● **EXCERPTED PASSAGE**:
= = =

The other was that the structures of domestic financial markets were pretty
fragile. In particular, the pre-1986 gilt market was dependent on the
market-making capacity of not-very-heavily-capitalised jobbing firms. In that
structure, auctions of gilts, to achieve certainty about the quantity of
official sales, were just not feasible, because the market makers lacked the
capacity to underwrite them. Against this background, it is hard to understand
the Bank’s lack of interest in alternative market structures, such as the ARIEL
project, which it rejected for rather feeble reasons in 1976.
The main thing that the Old
Lady did that Professor Capie thinks she ought not to have done is the Lifeboat
operation, and associated bank rescues, after the secondary banking crisis in
the 1970s. These ensured that no authorised bank failed. Professor Capie thinks
that it was a bad idea, though well-executed, and that “the same result might
have been achieved at much lower cost and without the danger of generating
moral hazard.” Such judgments are notoriously hard to make, particularly in the
heat of the moment. In this case, Gordon Richardson clearly thought that the
crisis threatened to have systemic consequences and that the operation was justified
in order to contain them, and in the light of the prevailing financial and
economic chaos of the time, it seems to me likely that he was right. These
days, an operation of that sort would have to be approved by the Chancellor,
because of the possibility of financial losses. Denis Healey was indeed consulted
at the time, and “indicated that he regarded it as a matter for the banking
sector to sort out.” (page 584) This may perhaps be regarded as tacit approval
for the rescue operation, from someone who was perhaps relieved not to have to
take responsibility for it.
Even for someone who worked
in the Bank of England for part of the period, the book contains some
surprises. One of them is the extent of the role and influence of John Fforde,
one of the first economists recruited by the Bank, but not widely recognised
outside official circles, except as the author of the preceding history of the
Bank. He is quoted extensively by Professor Capie, and the book reveals both
his intense clarity of thought and his persuasive mastery of the English
language. Charles Goodhart’s prominence is less surprising, and happily he is
still Britain’s leading monetary economist, more than 40 years after he first
joined the Bank.

= = =

● **DATA SHOWN**:
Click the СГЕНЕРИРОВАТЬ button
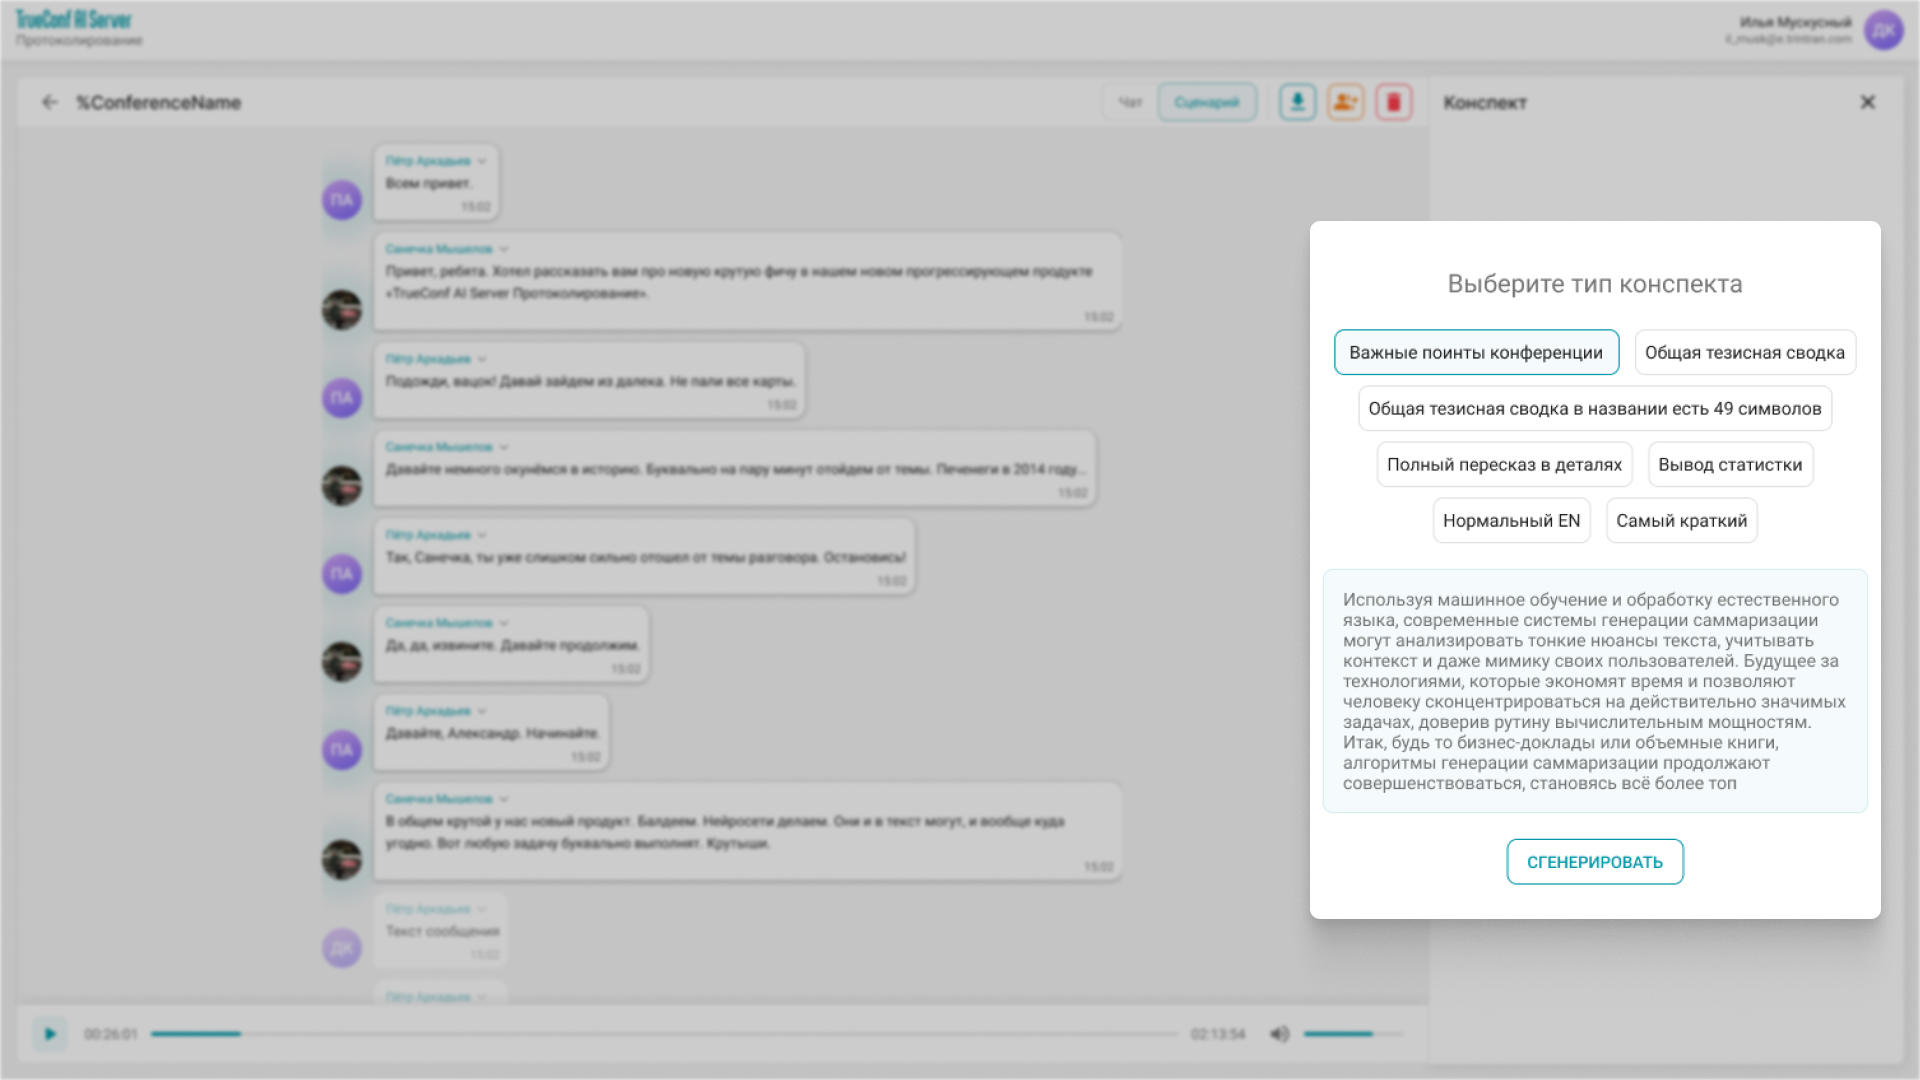 1594,862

= = =

● **WORK TO DO**:
1. Translate this sentence from the Bank of England passage into Spanish: "These ensured that no authorised bank failed."
2. According to the Bank of England passage, in what year did the Bank reject the ARIEL project?
3. From the Bank of England passage, reproduce word for word the part that opens with the words containing "The other was" and closes with "reasons in 1976.".

● **TASK SOLUTIONS**:
1. Estas garantizaron que ningún banco autorizado quebrara.

2. 1976

3.
The other was that the structures of domestic financial markets were pretty
fragile. In particular, the pre-1986 gilt market was dependent on the
market-making capacity of not-very-heavily-capitalised jobbing firms. In that
structure, auctions of gilts, to achieve certainty about the quantity of
official sales, were just not feasible, because the market makers lacked the
capacity to underwrite them. Against this background, it is hard to understand
the Bank’s lack of interest in alternative market structures, such as the ARIEL
project, which it rejected for rather feeble reasons in 1976.